L’altro giorno, in conferenza stampa con Giulio Tremonti, Silvio Berlusconi si è lamentato che il paese cresce poco «anche perché abbiamo il 50% di infrastrutture in meno di Francia e Germania», i nostri cugini rivali. È un divario che pesa. Secondo la Camera di commercio di Milano ogni anno le nostre piccole imprese pagano fino a 3mila euro a testa in extracosti da inquinamento e traffico. Mentre il costo di una logistica monca e non integrata penalizza per 40 miliardi la nostra economia

Eppure, esattamente 10 anni fa, il Cavaliere andò in tv a Porta a Porta e sulla lavagna di Bruno Vespa disegnò una mappa colorata piena di strade, ponti, trafori e ferrovie che, nel giro di pochi anni, avrebbero dovuto cambiare il volto del paese. Quel gigantismo visionario finì pochi mesi dopo dentro la legge 443 del 2001, meglio nota come Legge Obiettivo, nata per definire procedure e modalità di finanziamento per la realizzazione delle infrastrutture strategiche.
Il Cipe, sotto Natale, con la delibera 121, approva un elencone di grandi opere: 250 interventi del valore di 125 miliardi di euro, coperti per 43,2 con risorse disponibili e da coprire per 82,6 con risorse da raccogliere attraverso nuovi stanziamenti pubblici o l’intervento di “partner” privati. Diciannove di questi interventi vengono definiti “opere prioritarie”.

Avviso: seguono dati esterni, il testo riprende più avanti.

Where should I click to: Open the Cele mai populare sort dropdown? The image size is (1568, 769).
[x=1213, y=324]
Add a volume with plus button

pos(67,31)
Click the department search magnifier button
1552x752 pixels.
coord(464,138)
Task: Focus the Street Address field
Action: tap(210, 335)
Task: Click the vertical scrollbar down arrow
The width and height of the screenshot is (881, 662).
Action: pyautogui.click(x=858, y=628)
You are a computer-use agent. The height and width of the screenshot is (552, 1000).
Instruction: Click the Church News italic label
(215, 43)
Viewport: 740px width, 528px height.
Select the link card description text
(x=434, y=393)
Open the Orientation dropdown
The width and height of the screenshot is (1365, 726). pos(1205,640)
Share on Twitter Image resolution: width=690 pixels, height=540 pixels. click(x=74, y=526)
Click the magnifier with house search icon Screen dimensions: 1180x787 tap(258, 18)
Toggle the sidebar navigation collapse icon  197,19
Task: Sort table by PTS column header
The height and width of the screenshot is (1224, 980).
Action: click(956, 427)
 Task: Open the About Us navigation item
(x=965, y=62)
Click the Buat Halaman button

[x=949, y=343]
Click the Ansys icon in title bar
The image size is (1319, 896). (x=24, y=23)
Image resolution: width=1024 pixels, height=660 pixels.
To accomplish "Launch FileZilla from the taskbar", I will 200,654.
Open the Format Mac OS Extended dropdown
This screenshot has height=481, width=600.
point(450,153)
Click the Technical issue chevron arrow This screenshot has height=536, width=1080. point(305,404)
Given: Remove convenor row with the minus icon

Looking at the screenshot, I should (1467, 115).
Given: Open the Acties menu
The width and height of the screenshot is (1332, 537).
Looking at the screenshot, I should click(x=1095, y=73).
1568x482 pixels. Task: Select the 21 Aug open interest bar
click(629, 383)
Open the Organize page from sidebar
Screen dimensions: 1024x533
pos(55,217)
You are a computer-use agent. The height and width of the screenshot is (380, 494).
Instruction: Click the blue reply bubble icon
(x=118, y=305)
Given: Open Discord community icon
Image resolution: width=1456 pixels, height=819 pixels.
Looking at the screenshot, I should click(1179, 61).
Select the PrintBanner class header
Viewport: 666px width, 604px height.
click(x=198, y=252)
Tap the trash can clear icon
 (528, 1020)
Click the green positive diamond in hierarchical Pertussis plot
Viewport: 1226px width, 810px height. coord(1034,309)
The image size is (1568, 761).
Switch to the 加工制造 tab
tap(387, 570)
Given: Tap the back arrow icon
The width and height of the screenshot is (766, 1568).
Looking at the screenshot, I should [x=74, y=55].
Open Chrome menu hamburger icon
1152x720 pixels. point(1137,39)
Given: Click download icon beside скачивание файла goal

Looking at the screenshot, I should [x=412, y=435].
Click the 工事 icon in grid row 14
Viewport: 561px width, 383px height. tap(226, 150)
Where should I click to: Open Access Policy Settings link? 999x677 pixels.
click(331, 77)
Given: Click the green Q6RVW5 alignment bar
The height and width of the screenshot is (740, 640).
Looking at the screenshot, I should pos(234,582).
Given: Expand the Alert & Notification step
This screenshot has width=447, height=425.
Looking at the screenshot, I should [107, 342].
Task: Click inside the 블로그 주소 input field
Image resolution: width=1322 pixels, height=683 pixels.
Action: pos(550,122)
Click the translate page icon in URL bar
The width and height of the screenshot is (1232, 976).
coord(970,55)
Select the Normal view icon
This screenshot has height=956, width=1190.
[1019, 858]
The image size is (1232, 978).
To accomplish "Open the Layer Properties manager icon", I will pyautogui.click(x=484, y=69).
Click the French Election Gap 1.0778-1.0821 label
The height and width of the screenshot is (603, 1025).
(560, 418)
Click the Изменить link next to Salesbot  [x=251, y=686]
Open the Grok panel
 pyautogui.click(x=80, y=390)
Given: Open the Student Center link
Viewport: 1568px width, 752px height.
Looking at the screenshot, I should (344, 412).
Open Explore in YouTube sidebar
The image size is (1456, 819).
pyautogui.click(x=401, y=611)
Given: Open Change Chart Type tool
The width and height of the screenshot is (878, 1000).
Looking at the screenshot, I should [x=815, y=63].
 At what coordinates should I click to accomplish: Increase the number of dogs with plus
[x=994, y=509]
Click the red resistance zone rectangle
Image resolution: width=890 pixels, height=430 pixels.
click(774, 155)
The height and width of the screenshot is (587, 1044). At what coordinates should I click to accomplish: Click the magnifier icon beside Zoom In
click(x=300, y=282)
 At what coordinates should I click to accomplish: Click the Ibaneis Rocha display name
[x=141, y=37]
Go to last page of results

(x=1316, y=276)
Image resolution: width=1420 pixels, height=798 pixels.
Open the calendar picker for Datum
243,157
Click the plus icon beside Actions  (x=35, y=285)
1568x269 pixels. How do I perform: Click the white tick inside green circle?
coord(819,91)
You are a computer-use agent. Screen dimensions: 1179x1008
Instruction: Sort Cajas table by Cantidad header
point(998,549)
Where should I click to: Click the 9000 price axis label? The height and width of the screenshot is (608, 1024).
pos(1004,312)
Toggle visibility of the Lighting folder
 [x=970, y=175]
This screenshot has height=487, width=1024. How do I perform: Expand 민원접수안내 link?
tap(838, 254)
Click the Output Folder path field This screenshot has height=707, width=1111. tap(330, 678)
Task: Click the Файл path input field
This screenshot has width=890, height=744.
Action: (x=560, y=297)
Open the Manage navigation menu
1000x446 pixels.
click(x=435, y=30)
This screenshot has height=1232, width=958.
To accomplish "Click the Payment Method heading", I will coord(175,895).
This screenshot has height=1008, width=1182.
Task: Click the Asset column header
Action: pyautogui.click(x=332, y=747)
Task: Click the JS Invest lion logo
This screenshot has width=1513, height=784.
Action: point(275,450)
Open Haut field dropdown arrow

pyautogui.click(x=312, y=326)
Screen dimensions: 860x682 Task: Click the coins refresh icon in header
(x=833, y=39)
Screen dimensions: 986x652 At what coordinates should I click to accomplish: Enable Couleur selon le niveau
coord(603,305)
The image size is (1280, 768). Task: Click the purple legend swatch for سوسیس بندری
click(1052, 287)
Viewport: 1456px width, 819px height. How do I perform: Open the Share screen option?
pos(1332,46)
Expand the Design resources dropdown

C’è il Ponte sullo Stretto di Messina, l’autostrada Brescia-Milano, il passante di Mestre, la Nuova Romea Commerciale, l’Autostrada Ravenna-Venezia, il Tibre (Tirreno-Brennero) autostradale e ferroviario, il quadrilatero Umbria-Marche, la solita Salerno-Reggio Calabria, la Palermo-Messina, i valichi di Frejus, Brennero e Sempione, l’Alta Velocità Lione-Torino-Trieste, Milano-Genova, e Salerno-Reggio, i nodi urbani di Roma, Napoli e Bari, il “Mose” di Venezia e le Reti idriche del Mezzogiorno. Nel famoso contratto con gli italiani, firmato sempre a casa Vespa nella primavera 2001, Berlusconi promette solennemente che avrebbe portato a compimento, entro il 2006, almeno il 40% di quelle opere. Dieci anni dopo siamo ancora inchiodati al 25% dei lotti. A dirlo, sono i documenti Cipe.